Let’s check out their numbers and see what’s behind the bull’s stubbornness. 

Stable Report

For starters, the corporate’s EPS was a wholesome $0.80 and properly forward of what analysts had been anticipating. Income for the quarter was a bit of gentle on the consensus, however nonetheless up greater than 17% on the yr. Traders additionally discovered that the EA participant community grew 16% yr on yr to greater than 580 million distinctive energetic accounts. These are admirable progress numbers, notably as business numbers haven’t been nice this yr thus far.

Whereas online game gross sales boomed throughout COVID, because of extra individuals than ever earlier than being locked up at residence, they’ve been trending down since late final yr. Recent numbers this week confirmed that shopper videogame spending fell 8% within the first quarter in comparison with the identical interval in 2021, an “indicator of the comedown from mid-pandemic highs as some shopper {dollars} discovered their means again to different experiences, and the business continued to wrestle to get new consoles into patrons’ arms.”

So when EA continues to be in a position to push out a report like this, it’s simple to see why Wall Avenue nonetheless very a lot likes the reduce of their jib. Andrew Wilson, CEO of EA, spoke bullishly to the long run, saying that “FY22 was a document yr, with lots of of hundreds of thousands of gamers around the globe becoming a member of in our video games to play, watch, and create with each other. With wonderful video games, constructed round highly effective IP, made by extremely gifted groups, and excellent engagement in our stay companies, FY23 is ready to be a yr of innovation and progress for Digital Arts.”

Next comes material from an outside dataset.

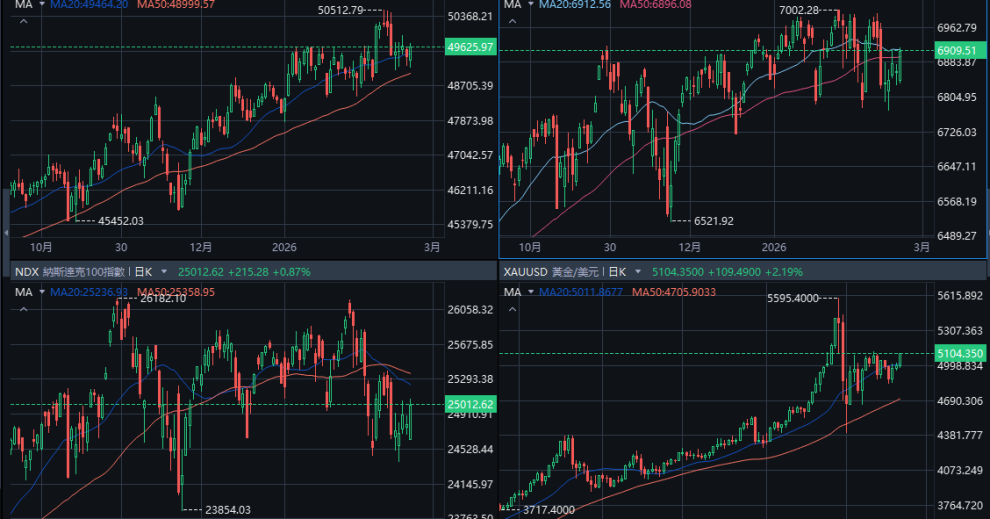Screen dimensions: 990x519
Task: Click the NDX current price tag 25012.62
Action: click(473, 404)
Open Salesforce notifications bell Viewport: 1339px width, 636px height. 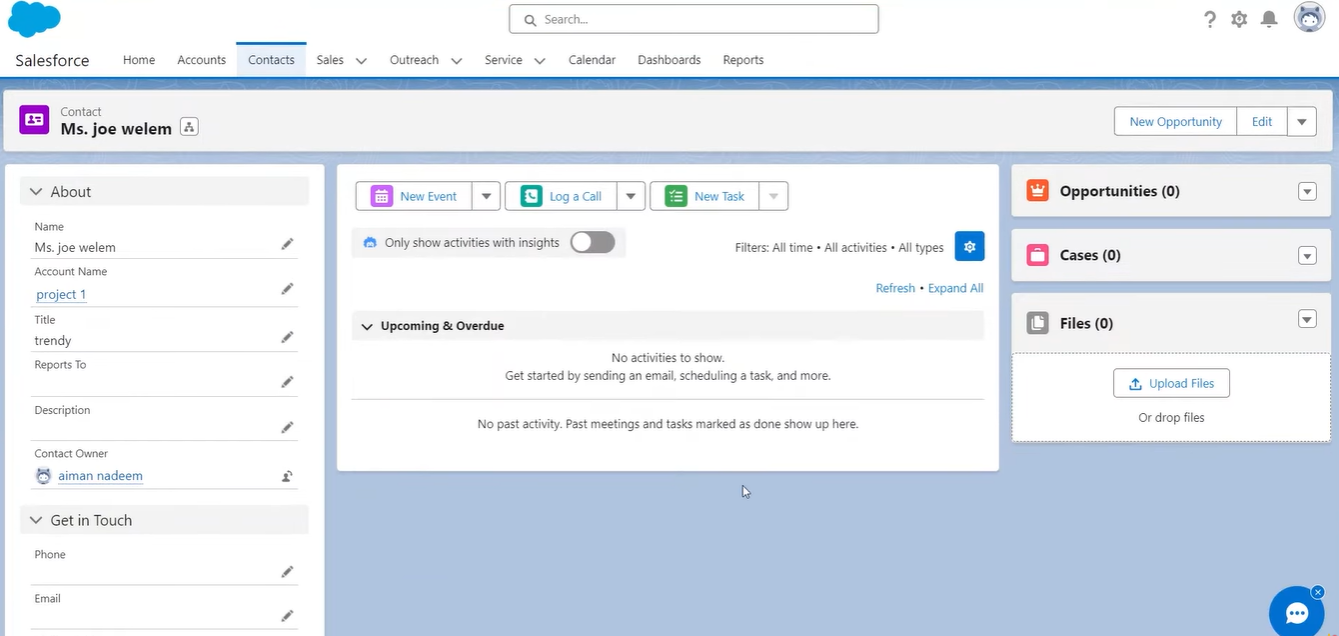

The corporate’s CFO, Chris Suh, echoed the sentiment when he remarked that “we completed the yr with one other sturdy quarter of income and revenue progress, pushed by our stay companies enterprise which was 85% of our internet bookings in This fall. We have now a powerful basis of deeply engaged gamers, wealthy IP, and a resilient enterprise mannequin, which we’ll proceed to spend money on to ship progress in FY23 and past.”

Getting Concerned

Along with all of this, administration gave a bullish sign to traders this week once they upped the corporate’s dividend by 12%. This is without doubt one of the most bullish alerts traders can get, and tells us that administration could be very assured concerning the firm’s prospects within the months forward. The sturdy report and dividend hike didn’t go unnoticed both. MoffettNathanson upgraded their score on EA inventory to Purchase from Impartial, and set its value goal to $141. From the $120 that shares closed at on Thursday, this nonetheless suggests an upside of some 16% available. The crew over at Jefferies reiterated their Purchase score, whereas noting their shock at a rise in full-year steerage amid the sector pressures proper now. 

Wedbush saved its Outperform score as properly, however trimmed its goal to $164. The quarter was in keeping with his expectations, analyst Michael Pachter says, however “we anticipate progress within the foreseeable future pushed by value self-discipline, digital gross sales progress, a number of key franchises, and a number of current acquisitions.” Credit score Suisse made an analogous transfer, trimming its value goal to $162, suggesting there’s 30% upside available from present ranges. 

It’s a troublesome time to be an fairness investor proper now, however EA might simply be one of many higher locations to park your money proper now.
Is Electronic Arts (NASDAQ: EA) Suddenly A Safe Haven?